* _Supplied text_
========================================

MEMORANDUM AND ORDER PURSUANT TO RULE 23.0
After a jury-waived trial, a District Court judge convicted the defendant of operating a motor vehicle under the influence of intoxicating liquor. On appeal the defendant argues that the judge should have allowed his motion for a required finding of not guilty. We affirm.
The offense of operating under the influence of intoxicating liquor has three elements: “(1) operation of a vehicle, (2) on a public way, (3) under the influence of alcohol.” Commonwealth v. OConnor, 420 Mass. 630, 631 (1995). At trial the parties stipulated to the first two elements. Thus, the only issue before us is whether the evidence was sufficient to show that the defendant was under the influence of alcohol when he operated his vehicle. To satisfy this element, the Commonwealth had to “prove beyond a reasonable doubt that the defendants consumption of alcohol diminished the defendants ability to operate a motor vehicle safely”; it did not need to “prove that the defendant actually drove in an unsafe or erratic manner.” Commonwealth v. Connolly, 394 Mass. 169, 173 (1985).

========================================

* _Data for this exercise_
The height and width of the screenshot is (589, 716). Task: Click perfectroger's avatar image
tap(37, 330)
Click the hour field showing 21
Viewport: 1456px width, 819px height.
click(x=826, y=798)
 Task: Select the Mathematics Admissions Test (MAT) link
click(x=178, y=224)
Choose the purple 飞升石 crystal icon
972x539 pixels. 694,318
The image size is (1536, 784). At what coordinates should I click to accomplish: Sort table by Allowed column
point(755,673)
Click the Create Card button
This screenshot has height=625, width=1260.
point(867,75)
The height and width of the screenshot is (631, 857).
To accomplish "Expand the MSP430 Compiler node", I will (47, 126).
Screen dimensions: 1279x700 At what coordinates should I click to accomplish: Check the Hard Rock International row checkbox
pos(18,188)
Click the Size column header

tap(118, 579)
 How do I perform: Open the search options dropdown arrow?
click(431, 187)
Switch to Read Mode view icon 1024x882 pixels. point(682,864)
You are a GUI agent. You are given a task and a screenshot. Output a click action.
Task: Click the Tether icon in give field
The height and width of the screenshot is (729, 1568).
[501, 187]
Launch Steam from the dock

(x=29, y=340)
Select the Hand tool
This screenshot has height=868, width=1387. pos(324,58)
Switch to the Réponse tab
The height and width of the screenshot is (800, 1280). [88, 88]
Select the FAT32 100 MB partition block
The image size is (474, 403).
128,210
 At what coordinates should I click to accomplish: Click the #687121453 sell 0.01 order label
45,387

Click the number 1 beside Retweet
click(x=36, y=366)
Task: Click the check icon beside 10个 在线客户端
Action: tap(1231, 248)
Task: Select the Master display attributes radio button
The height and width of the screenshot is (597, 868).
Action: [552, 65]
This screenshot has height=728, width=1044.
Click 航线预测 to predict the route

========================================

* _Set problem 1_
Answer briefly from the court memorandum:
(a) Of what offense did the judge convict the defendant?
(b) How many elements does that offense have?
(c) Which elements did the parties stipulate to at trial?
* _Set problem 2_
Retype the records character for character, from the line that contains "Task: Select the Mathematics" through the line that contains "will (47, 126).".
The court memorandum and the records are unrelated material.

* _Correct answer 1_
(a) Operating a motor vehicle under the influence of intoxicating liquor.
(b) Three.
(c) The first two: operation of a vehicle and on a public way.

* _Correct answer 2_
 Task: Select the Mathematics Admissions Test (MAT) link
click(x=178, y=224)
Choose the purple 飞升石 crystal icon
972x539 pixels. 694,318
The image size is (1536, 784). At what coordinates should I click to accomplish: Sort table by Allowed column
point(755,673)
Click the Create Card button
This screenshot has height=625, width=1260.
point(867,75)
The height and width of the screenshot is (631, 857).
To accomplish "Expand the MSP430 Compiler node", I will (47, 126).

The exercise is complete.